README.md

   1 # Building and running
   2
   3 Create the executable:
   4
   5     $ make main
   6
   7 The `sys.f` file contains code that defines some of the usual words that you
   8 would expect in a Forth distribution. To run this code and then read from
   9 standard input, run:
  10
  11     $ cat sys.f - | ./main
  12
  13 The `example.f` file contains an example that you can run with:
  14
  15     $ cat sys.f example.f | ./main
  16
  17 ## Running with UEFI
  18
  19 We are currently in the process of implementing support for running without
  20 Linux, by instead relying on UEFI. Eventually, this will be the only supported
  21 method of running the interpreter, but currently the UEFI-related code is
  22 isolated in the `uefi/` directory and does not yet contain an implementation of
  23 the main program.
  24
  25 You should have the following dependencies installed (assuming Arch Linux):
  26
  27     $ pacman -S qemu ovmf
  28
  29 To run a UEFI shell inside qemu, cd to `uefi/` and run:
  30
  31     $ make run
  32
  33 ### Running on read hardware
  34
  35 * [ ] This is not supported yet
  36
  37 # Notes on implementation
  38
  39 This is my summary of the most important parts of
  40 https://raw.githubusercontent.com/nornagon/jonesforth/master/jonesforth.S.
  41
  42 ## Dictionary
  43
  44 In Forth, words are stored in a dictionary. The dictionary is a linked list
  45 whose entries look like this:
  46
  47     +------------------------+--------+---------- - - - - +----------- - - - -
  48     | LINK POINTER           | LENGTH/| NAME              | DEFINITION
  49     |                        | FLAGS  |                   |
  50     +--- (4 bytes) ----------+- byte -+- n bytes  - - - - +----------- - - - -
  51
  52 For example, DOUBLE and QUADRUPLE may be stored like this:
  53
  54       pointer to previous word
  55        ^
  56        |
  57     +--|------+---+---+---+---+---+---+---+---+------------- - - - -
  58     | LINK    | 6 | D | O | U | B | L | E | 0 | (definition ...)

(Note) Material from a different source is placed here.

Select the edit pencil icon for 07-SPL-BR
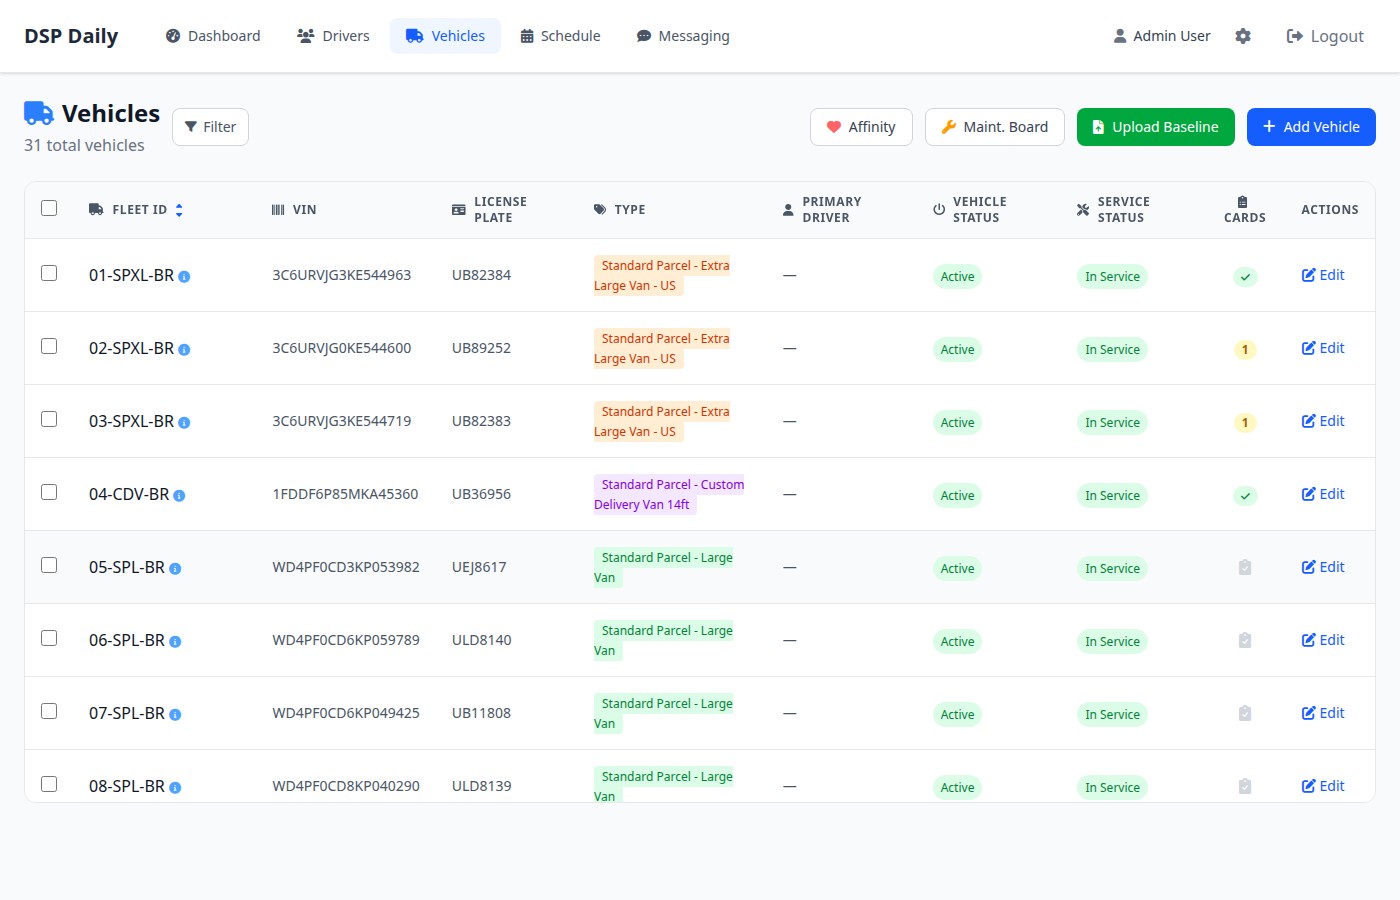 point(1309,712)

  59     +---------+---+---+---+---+---+---+---+---+------------- - - - -
  60        ^       len                         padding
  61        |
  62     +--|------+---+---+---+---+---+---+---+---+---+---+---+---+------------- - - - -
  63     | LINK    | 9 | Q | U | A | D | R | U | P | L | E | 0 | 0 | (definition ...)

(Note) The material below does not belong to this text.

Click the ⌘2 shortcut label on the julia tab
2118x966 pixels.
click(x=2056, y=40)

  64     +---------+---+---+---+---+---+---+---+---+---+---+---+---+------------- - - - -
  65        ^       len                                     padding
  66        |
  67        |
  68     LATEST
  69
  70 The Forth variable LATEST contains a pointer to the most recently defined word.
  71
  72 ## Threaded code
  73
  74 In a typical Forth interpreter, code is stored in a peculiar way. (This way of
  75 storing code is primarily motivated by space contraints on early systems.)
  76
  77 The definition of a word is stored as a sequence of memory adresses of each of
  78 the words making up that definition. (At the end of a compiled definition, there
  79 is also some extra code that causes execution to continue in the correct way.)
  80
  81 We use a register (ESI) to store a reference to the next index of the
  82 word (inside a definition) that we are executing. Then, in order to execute a
  83 word, we just jump to whatever address is pointed to by ESI. The code for
  84 updating ESI and continuing execution is stored at the end of each subroutine.
  85
  86 Of course, this approach only works if each of the words that we are executing
  87 is defined in assembly, but we also want to be able to execute Forth words!
  88
  89 We get around this problem by adding a "codeword" to the beginning of any
  90 compiled subroutine. This codeword is a pointer to the intrepreter to run the
  91 given function. In order to run such functions, we actually need two jumps when
  92 executing: In order to execute a word, we jump to the address at the location
  93 pointed to by the address in ESI.
  94
  95 ## Definitions
  96
  97 What does the codeword of a Forth word contain? It needs to save the old value
  98 of ESI (so that we can resume execution of whatever outer definition we are
  99 executing at the time) and set the new version of ESI to point to the first word
 100 in the inner definition.
 101
 102 The stack where the values of ESI are stored is called the "return stack". We
 103 will use EBP for the return stack.
 104
 105 As mentioned, whenever we finish executing a Forth word, we will need to
 106 continue execution in the manner described in the previous section. When the
 107 word being executed is itself written in Forth, we need to pop the old value of
 108 ESI that we saved at the beginning of the definition before doing this.
 109
 110 Thus, the actual data for a word in a dictionary will look something like this:
 111
 112       pointer to previous word
 113        ^
 114        |
 115     +--|------+---+---+---+---+---+---+---+---+------------+------------+------------+------------+
 116     | LINK    | 6 | D | O | U | B | L | E | 0 | DOCOL      | DUP        | +          | EXIT       |
 117     +---------+---+---+---+---+---+---+---+---+------------+--|---------+------------+------------+
 118        ^       len                         pad  codeword      |
 119        |                                                      V
 120       LINK in next word                            points to codeword of DUP
 121
 122 Here, DOCOL (the codeword) is address of the simple interpreter described above,
 123 while EXIT a word (implemented in assembly) that takes care of popping ESI and
 124 continuing execution. Note that DOCOL, DUP, + and EXIT are all stored as
 125 addresses which point to codewords.
 126
 127 ## Literals
 128
 129 Literals are handled in a special way. There is a word in Forth, called LIT,
 130 implemented in assembly. When executed, this word looks at the next Forth
 131 instruction (i.e. the value of ESI), and places that on the stack as a literal,
 132 and then manipulates ESI to skip over the literal value.
 133
 134 ## Built-in variables
 135
 136 * **STATE** -- Is the interpreter executing code (0) or compiling a word (non-zero)?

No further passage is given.